- Relator(a)
- Ministra Maria Thereza de Assis Moura
- Órgão julgador
- Sexta Turma
- Data do julgamento
- 26/06/2018
- Data de publicação
- 02/08/2018
STJ – Acórdão, Rel. Ministra Maria Thereza de Assis Moura, Sexta Turma, j. 26/06/2018, p. 02/08/2018
RECURSO ORDINÁRIO EM HABEAS CORPUS. PECULATO, FALSIFICAÇÃO DE DOCUMENTO PÚBLICO E FALSIDADE IDEOLÓGICA. PRISÃO PREVENTIVA. GRAVIDADE IN CONCRETO. FALSIFICAÇÃO DE DOCUMENTO DO TRIBUNAL DE JUSTIÇA. PROCURADOR DE MUNICÍPIO. VALOR EXPRESSIVO. DESVIO DE VERBAS DE UM DOS MUNICÍPIOS MAIS POBRES DO ESTADO. RESGUARDO DA ORDEM PÚBLICA. SUBSTITUIÇÃO POR MEDIDAS CAUTELARES DIVERSAS DA PRISÃO. DESPROVIMENTO DO RECURSO. 1. Ressalvado o entendimento do Supremo Tribunal Federal, proferido no HC n.º 126.292/SP, relativo à condenação já confirmada em segundo grau, esta Corte entende que a prisão cautelar - anterior à sentença condenatória definitiva - deve ser concretamente fundamentada, nos termos do disposto no art. 312 do Código de Processo Penal. 2. Hipótese em que não há flagrante ilegalidade a ser reconhecida.

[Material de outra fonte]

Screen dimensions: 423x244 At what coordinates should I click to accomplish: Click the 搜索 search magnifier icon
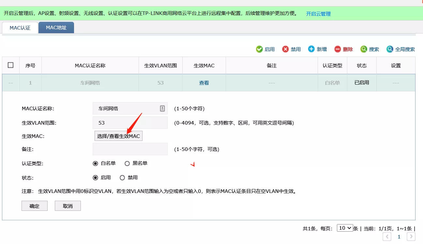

A custódia cautelar foi decretada para o resguardo da ordem pública, diante das concretas circunstâncias do crime, haja vista o montante envolvido, da falsificação de documento do Tribunal de Justiça e da vítima ser um dos Municípios mais pobres do Estado de São Paulo. Diante da ausência de Sala de Estado Maior para recolhimento do recorrente, advogado, foi concedida a prisão domiciliar, cujo descumprimento ensejou a fixação de medidas cautelares diversas, de maneira proporcional, nos termos do art. 319 do Código de Processo Penal. 3. Recurso ordinário desprovido. (RHC n. 95.551/SP, relatora Ministra Maria Thereza de Assis Moura, Sexta Turma, julgado em 26/6/2018, DJe de 2/8/2018.)